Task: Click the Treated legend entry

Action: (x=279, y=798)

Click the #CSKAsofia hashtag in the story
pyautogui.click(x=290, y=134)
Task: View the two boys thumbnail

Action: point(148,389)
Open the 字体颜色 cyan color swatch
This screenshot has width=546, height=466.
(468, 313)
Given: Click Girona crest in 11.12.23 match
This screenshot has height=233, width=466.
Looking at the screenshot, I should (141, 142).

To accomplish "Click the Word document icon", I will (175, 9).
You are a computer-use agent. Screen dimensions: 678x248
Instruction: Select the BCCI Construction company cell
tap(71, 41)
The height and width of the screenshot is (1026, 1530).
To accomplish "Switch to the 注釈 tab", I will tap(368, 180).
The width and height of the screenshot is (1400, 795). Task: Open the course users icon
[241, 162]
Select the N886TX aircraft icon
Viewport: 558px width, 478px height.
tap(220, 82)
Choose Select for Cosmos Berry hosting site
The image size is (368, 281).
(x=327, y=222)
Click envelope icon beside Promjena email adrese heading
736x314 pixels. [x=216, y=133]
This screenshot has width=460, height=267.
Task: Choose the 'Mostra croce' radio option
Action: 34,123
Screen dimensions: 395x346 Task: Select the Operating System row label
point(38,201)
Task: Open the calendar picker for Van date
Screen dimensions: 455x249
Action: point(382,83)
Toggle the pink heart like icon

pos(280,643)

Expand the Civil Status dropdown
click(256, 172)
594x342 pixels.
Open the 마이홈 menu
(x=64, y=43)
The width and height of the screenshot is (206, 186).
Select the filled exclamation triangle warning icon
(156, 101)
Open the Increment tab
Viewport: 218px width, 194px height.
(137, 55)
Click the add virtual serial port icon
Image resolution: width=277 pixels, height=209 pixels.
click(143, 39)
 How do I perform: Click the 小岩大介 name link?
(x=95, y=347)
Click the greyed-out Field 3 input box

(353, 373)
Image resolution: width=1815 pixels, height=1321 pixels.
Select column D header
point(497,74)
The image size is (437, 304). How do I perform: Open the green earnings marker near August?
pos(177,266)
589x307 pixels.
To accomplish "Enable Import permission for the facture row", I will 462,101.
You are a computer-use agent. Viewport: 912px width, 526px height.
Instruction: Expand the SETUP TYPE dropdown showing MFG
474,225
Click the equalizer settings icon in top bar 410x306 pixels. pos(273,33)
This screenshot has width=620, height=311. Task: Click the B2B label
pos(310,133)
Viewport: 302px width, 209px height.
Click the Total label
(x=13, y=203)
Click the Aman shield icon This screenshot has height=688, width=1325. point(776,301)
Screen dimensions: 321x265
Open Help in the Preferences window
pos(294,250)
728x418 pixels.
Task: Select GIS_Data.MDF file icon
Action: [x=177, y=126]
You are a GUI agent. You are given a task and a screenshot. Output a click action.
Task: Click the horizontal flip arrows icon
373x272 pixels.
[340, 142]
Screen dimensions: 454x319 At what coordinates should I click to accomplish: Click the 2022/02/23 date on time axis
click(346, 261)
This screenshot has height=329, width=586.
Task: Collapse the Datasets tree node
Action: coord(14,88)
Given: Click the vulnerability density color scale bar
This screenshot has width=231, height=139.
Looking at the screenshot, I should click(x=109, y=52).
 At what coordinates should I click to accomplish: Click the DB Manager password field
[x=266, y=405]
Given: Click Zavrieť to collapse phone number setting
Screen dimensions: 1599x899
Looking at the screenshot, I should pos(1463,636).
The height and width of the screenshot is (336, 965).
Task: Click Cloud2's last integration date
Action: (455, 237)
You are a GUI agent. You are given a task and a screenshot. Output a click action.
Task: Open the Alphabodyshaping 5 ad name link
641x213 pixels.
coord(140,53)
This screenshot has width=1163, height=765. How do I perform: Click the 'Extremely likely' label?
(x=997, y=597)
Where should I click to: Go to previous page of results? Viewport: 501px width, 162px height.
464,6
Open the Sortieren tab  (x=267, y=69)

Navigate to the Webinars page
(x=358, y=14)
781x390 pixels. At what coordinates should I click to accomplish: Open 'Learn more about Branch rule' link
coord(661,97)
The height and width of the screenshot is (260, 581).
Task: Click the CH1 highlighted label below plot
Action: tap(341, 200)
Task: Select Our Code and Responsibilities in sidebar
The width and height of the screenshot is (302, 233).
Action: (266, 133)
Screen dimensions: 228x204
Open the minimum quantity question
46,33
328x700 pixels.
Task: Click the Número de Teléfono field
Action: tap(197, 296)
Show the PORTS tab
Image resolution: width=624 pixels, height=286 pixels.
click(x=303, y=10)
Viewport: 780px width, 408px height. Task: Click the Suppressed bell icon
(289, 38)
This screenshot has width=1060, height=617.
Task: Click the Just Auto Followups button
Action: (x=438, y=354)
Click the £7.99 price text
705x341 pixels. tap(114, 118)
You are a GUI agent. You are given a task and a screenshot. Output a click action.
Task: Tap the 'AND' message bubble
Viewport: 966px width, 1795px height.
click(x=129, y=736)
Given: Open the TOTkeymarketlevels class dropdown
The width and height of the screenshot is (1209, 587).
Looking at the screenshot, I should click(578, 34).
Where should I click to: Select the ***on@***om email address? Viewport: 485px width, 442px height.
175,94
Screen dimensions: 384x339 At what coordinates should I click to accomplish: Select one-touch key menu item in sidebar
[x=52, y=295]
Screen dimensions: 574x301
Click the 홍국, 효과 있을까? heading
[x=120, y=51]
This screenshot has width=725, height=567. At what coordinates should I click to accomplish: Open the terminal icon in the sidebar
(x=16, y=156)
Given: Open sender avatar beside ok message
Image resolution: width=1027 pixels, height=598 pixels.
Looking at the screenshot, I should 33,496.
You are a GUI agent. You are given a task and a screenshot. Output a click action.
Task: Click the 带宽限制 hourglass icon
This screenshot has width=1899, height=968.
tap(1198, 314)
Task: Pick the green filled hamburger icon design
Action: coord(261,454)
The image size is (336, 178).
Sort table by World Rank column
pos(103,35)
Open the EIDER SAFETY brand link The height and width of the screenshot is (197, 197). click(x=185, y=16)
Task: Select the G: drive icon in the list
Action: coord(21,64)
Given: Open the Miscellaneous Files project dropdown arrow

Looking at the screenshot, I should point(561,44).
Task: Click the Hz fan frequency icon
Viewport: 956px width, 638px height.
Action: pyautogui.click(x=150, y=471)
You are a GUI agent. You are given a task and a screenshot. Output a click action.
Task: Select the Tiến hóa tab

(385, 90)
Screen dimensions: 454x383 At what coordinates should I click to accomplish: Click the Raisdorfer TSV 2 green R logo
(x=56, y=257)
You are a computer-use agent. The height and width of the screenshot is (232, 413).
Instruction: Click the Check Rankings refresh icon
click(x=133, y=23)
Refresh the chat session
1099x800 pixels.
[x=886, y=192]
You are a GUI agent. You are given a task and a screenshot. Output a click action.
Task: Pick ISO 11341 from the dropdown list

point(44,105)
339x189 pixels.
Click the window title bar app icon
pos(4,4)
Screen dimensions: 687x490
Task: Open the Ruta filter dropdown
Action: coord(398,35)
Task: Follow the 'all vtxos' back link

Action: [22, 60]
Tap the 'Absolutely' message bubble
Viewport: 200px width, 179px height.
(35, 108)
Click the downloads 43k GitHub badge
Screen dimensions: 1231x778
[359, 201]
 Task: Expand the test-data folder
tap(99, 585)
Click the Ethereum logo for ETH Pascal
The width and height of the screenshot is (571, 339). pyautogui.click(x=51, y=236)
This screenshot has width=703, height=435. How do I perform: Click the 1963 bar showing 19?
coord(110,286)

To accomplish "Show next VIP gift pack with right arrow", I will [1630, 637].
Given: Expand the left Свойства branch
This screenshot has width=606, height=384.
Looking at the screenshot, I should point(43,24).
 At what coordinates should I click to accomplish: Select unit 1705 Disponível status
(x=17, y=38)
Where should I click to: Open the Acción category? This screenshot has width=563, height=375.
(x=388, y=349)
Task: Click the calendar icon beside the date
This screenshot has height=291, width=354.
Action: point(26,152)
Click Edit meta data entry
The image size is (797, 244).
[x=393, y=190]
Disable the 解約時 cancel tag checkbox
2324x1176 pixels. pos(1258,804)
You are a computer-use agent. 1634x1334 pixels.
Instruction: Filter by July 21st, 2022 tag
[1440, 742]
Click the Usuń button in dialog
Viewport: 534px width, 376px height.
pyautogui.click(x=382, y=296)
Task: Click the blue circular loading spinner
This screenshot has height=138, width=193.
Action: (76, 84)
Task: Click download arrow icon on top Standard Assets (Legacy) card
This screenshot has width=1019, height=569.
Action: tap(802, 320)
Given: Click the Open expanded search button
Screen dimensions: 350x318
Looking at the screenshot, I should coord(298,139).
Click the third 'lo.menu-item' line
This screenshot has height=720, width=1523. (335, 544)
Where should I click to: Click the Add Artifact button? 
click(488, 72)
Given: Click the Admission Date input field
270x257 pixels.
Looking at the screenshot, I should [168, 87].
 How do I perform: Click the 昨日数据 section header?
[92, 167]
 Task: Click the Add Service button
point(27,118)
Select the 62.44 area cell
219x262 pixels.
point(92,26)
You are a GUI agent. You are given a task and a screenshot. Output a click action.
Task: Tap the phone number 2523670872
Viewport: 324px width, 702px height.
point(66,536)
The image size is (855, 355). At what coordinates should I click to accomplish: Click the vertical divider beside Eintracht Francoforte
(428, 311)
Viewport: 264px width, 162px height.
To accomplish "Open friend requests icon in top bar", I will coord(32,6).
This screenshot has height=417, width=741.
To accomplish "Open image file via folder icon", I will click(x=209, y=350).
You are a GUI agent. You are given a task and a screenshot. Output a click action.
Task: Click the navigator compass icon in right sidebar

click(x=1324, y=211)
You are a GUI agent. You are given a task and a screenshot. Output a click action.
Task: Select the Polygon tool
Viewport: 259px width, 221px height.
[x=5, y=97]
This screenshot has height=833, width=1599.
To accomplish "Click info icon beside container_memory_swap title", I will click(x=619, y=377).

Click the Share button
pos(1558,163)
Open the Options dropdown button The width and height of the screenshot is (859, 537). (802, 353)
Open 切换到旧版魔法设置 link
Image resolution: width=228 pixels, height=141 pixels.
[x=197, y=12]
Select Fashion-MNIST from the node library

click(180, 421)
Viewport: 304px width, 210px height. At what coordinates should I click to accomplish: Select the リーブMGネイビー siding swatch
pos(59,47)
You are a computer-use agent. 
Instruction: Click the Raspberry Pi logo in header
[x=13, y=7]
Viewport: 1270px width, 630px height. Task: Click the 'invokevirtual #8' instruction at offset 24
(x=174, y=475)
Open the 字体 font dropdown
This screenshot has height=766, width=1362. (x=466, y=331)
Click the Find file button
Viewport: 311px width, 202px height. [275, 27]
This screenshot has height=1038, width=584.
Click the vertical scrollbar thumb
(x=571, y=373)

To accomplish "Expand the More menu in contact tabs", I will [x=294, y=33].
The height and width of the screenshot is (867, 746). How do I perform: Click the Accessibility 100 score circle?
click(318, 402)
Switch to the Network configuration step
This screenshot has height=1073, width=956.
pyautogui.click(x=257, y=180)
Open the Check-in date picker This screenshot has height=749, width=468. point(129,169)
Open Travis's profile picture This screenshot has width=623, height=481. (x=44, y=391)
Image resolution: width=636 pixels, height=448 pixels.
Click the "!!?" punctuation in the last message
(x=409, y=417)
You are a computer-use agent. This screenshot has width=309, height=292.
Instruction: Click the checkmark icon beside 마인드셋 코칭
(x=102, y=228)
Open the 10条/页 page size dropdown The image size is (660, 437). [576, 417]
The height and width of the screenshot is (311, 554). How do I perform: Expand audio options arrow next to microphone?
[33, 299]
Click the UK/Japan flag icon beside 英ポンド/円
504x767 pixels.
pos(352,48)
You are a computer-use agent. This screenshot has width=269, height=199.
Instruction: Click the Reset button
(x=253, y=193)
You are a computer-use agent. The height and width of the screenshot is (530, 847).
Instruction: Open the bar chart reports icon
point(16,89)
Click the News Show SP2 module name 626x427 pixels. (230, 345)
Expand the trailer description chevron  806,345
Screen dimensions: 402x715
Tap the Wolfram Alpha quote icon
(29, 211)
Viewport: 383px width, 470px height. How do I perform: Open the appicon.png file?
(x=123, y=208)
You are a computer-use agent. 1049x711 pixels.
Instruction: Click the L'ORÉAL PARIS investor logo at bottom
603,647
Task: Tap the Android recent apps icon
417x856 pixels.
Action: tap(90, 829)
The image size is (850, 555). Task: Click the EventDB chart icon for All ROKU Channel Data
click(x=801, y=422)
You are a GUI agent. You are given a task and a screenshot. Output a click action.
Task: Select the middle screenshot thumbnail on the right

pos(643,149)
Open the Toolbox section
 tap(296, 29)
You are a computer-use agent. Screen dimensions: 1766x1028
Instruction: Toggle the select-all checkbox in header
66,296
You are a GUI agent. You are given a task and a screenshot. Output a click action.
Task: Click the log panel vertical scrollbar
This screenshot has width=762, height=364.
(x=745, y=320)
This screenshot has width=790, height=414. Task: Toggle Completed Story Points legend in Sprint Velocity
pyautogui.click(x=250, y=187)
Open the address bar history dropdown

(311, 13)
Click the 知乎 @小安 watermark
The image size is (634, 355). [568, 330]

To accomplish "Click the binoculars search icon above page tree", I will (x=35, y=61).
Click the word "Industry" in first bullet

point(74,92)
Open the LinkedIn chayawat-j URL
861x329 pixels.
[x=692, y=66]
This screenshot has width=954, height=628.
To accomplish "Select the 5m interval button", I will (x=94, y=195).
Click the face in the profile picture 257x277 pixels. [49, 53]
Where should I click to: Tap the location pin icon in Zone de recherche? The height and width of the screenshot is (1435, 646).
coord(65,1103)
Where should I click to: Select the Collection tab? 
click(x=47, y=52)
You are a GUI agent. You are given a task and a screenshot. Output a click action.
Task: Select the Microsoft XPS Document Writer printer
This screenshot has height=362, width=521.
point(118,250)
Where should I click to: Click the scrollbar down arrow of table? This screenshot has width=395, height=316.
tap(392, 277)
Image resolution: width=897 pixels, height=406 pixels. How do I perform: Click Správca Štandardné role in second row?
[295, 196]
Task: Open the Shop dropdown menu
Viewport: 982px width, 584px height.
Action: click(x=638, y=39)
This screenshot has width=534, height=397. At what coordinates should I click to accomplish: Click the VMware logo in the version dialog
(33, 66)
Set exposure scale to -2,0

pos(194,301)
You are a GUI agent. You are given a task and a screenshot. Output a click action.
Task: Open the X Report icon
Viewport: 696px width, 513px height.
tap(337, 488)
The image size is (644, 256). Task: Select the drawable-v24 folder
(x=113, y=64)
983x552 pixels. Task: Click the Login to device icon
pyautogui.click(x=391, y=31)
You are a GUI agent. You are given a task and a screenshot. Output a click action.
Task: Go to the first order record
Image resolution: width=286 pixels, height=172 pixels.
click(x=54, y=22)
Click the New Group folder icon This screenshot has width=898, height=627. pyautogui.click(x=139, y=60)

──────────

== To be done ==
Write out the lines between the one containing "Task: Open the calendar picker for Van date" and the one containing "Action: [x=177, y=126]", inclusive, exactly as they appear.

== Reply ==
Task: Open the calendar picker for Van date
Screen dimensions: 455x249
Action: point(382,83)
Toggle the pink heart like icon

pos(280,643)

Expand the Civil Status dropdown
click(256, 172)
594x342 pixels.
Open the 마이홈 menu
(x=64, y=43)
The width and height of the screenshot is (206, 186).
Select the filled exclamation triangle warning icon
(156, 101)
Open the Increment tab
Viewport: 218px width, 194px height.
(137, 55)
Click the add virtual serial port icon
Image resolution: width=277 pixels, height=209 pixels.
click(143, 39)
 How do I perform: Click the 小岩大介 name link?
(x=95, y=347)
Click the greyed-out Field 3 input box

(353, 373)
Image resolution: width=1815 pixels, height=1321 pixels.
Select column D header
point(497,74)
The image size is (437, 304). How do I perform: Open the green earnings marker near August?
pos(177,266)
589x307 pixels.
To accomplish "Enable Import permission for the facture row", I will 462,101.
You are a computer-use agent. Viewport: 912px width, 526px height.
Instruction: Expand the SETUP TYPE dropdown showing MFG
474,225
Click the equalizer settings icon in top bar 410x306 pixels. pos(273,33)
This screenshot has width=620, height=311. Task: Click the B2B label
pos(310,133)
Viewport: 302px width, 209px height.
Click the Total label
(x=13, y=203)
Click the Aman shield icon This screenshot has height=688, width=1325. point(776,301)
Screen dimensions: 321x265
Open Help in the Preferences window
pos(294,250)
728x418 pixels.
Task: Select GIS_Data.MDF file icon
Action: [x=177, y=126]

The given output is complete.